La troisième partie du pilote, une fois que Sam a réintégré son poste dans la fameuse organisation privée Byzantium (je vous le dis comme une évidence, mais rappelons que sans Wikipedia, au bout de 45mn de pilote, je serais toujours incapable de donner le nom de la compagnie qui emploie l'héroïne de la série !), est plus classique. Tout en utilisant les éléments avancés dans les deux parties précédentes, c'est-à-dire l'expérience traumatisante de Sam à Tanger et sa volonté de trouver qui a causé la fusillade qui a failli lui coûter la vie, Hunted revient à une mission d'espionnage plus classique, dans laquelle Sam doit s'infiltrer dans la famille d'un riche criminel. Pour cela, son équipe va feindre l'enlèvement du petit-fils de la cible, faisant de Sam la bonne samaritaine qui le sauve d'un kidnapping imminent ; conformément au plan, Sam est ensuite prise en pitié par le fils de la cible qui l'embauche pour devenir la tutrice de l'enfant (dit comme ça, ça parait effectivement un peu gros, mais quand on regarde l'épisode, ça passe). Sam doit en effet se faire passer pour une jeune veuve qui cherche un travail et une nouvelle vie, ce qui est parfait pour le fils et le petit-fils de la cible qui ont perdu, respectivement, une épouse et une mère. La séquence pendant laquelle les deuils se répondent est relativement bien construite, d'ailleurs, pour que la mission reste imbriquée dans les traumatismes de l'héroïne de Hunted ; mais il manquait peut-être un petit supplément d'âme pour faire verser une larme au spectateur.

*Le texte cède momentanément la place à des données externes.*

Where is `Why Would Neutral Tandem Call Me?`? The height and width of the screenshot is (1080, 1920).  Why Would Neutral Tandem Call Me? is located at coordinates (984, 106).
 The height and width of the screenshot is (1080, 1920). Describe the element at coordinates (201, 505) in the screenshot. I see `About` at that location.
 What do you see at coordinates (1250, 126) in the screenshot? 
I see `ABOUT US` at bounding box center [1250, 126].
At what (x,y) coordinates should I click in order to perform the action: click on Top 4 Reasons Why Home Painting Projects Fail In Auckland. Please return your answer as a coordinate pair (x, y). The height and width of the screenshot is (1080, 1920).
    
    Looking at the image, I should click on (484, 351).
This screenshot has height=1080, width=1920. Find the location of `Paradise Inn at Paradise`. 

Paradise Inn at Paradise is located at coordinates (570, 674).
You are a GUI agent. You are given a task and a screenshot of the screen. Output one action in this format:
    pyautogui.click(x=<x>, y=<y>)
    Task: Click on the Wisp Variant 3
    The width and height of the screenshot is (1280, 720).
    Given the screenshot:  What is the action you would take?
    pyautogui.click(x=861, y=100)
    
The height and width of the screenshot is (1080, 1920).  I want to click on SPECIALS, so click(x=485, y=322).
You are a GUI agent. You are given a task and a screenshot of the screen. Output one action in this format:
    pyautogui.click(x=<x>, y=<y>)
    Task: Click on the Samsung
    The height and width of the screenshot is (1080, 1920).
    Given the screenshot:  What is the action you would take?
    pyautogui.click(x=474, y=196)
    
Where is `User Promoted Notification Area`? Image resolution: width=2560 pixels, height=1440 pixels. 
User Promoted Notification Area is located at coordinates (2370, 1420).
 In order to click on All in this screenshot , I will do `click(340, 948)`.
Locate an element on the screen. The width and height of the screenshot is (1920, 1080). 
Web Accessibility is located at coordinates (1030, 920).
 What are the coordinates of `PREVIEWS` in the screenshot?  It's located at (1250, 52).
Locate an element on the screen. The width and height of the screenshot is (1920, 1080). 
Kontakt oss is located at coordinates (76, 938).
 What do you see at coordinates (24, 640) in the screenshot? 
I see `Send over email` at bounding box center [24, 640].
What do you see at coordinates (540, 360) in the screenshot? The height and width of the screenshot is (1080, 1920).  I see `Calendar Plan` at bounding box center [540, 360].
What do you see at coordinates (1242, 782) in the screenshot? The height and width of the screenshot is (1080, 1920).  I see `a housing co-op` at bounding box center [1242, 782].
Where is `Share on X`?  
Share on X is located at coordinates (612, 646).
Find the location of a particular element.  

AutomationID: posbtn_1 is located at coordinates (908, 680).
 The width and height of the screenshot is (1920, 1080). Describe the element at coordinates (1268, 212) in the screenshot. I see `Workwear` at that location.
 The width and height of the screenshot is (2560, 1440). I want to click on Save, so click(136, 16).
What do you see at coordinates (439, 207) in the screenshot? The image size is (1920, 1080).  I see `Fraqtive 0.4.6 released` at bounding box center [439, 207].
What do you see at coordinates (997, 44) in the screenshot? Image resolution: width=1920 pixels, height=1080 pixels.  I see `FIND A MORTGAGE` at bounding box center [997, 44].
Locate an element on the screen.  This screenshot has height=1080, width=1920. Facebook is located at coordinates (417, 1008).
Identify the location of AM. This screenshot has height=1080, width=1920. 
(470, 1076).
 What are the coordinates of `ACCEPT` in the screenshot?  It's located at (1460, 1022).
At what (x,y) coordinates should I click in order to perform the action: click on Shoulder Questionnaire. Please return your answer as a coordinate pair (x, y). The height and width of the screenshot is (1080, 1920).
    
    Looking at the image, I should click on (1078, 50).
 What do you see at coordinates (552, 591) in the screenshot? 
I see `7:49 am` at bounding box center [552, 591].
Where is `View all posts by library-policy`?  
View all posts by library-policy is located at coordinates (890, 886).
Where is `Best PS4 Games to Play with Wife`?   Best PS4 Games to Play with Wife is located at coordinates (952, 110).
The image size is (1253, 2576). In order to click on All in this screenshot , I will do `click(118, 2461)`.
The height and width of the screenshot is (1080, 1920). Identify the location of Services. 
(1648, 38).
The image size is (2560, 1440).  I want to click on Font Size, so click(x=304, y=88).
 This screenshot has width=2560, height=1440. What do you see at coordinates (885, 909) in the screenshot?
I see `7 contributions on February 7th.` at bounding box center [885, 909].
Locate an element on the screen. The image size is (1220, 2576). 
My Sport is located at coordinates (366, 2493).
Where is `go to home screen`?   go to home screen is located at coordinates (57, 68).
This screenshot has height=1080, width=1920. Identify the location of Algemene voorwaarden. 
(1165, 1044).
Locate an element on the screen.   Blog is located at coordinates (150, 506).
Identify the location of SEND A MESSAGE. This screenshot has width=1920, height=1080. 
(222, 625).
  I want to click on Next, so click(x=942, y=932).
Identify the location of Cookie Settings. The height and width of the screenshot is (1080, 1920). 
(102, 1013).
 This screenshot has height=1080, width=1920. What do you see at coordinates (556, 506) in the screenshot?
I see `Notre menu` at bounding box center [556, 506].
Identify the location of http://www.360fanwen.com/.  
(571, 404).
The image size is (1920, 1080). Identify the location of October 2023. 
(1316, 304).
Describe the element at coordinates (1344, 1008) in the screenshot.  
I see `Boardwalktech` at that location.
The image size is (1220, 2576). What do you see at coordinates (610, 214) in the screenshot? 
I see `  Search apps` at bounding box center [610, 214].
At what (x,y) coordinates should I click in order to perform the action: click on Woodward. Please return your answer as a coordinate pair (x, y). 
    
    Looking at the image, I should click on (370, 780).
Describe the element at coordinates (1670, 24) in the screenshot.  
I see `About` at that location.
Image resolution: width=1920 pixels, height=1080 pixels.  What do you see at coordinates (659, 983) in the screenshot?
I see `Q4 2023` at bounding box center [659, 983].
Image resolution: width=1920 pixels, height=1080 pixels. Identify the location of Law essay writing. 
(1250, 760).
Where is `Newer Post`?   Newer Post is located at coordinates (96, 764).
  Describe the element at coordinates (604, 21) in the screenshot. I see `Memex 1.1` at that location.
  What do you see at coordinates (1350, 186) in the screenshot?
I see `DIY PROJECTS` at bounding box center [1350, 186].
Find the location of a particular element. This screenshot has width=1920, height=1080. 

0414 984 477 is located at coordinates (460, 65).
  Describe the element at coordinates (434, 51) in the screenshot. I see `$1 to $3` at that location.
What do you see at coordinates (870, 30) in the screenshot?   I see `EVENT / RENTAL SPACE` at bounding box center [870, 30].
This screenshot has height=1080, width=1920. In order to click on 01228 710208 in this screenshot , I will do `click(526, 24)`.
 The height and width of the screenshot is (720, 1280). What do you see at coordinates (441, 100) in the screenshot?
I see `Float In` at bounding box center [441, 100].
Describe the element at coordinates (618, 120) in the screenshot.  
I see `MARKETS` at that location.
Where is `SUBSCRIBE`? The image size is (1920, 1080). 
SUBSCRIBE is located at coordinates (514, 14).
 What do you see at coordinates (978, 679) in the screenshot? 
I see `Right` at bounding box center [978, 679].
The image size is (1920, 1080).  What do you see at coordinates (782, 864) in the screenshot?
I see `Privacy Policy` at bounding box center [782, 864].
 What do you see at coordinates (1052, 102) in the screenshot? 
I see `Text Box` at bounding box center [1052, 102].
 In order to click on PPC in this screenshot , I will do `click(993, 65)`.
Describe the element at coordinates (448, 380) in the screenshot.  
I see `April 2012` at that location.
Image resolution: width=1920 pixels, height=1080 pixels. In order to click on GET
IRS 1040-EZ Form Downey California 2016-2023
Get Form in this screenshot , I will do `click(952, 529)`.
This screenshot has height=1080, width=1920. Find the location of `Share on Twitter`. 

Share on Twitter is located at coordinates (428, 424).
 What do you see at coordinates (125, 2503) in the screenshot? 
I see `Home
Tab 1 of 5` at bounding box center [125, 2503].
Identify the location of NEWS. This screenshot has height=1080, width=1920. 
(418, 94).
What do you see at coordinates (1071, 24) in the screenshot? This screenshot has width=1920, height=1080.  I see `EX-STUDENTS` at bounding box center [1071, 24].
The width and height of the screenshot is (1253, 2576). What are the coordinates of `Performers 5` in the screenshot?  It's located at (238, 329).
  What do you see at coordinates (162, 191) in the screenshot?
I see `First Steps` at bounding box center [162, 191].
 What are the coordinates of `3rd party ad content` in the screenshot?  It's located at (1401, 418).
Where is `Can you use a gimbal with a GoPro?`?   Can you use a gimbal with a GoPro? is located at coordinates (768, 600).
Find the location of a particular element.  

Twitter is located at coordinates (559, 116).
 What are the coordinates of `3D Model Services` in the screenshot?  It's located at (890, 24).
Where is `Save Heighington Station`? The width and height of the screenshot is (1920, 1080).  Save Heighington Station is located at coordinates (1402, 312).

Dans le fond, Hunted n'est pas mauvaise. D'un point de vue visuel, elle s'en tire très bien, par exemple ; son intrigue n'est pas trop capillotractée à ce stade non plus (même si on peut aisément imaginer que les choses vont se corser ensuite), si bien qu'on n'a pas l'impression d'être plongé dans un monde surréaliste. Les troubles qui agitent Sam dépassent le simple traumatisme de la fusillade dont elle n'aurait jamais dû réchapper, et ses cauchemars sont assez éloquents sur le nombre de raisons qui peuvent faire d'elle un personnage torturé, et donc dramatiquement intéressant.
Cependant, outre l'exposition floue dont j'ai déjà parlé, Hunted souffre d'un autre soucis : son mutisme obstiné. En cherchant l'effet de style, les passages dénués de dialogues, et les séquences de flashback, la série voudrait paraitre dramatique, mais elle se montre en fait assez imperméable à plusieurs reprises. On aimerait vraiment ressentir la rage, la douleur, ou simplement l'obstination de Sam. Quelle que soit l'émotion qu'on souhaite montrer, il faudrait... la montrer. La rendre tangible (sans jeu de mots). Au lieu de ça, on ne ressent jamais vraiment l'émotion jusqu'au bout, quand bien même l'ensemble fait sens. Il s'en est fallu de peu parce que la réalisation est bonne, l'écriture pas si piteuse que ça (des maladresses ne signifient pas une incapacité totale), et...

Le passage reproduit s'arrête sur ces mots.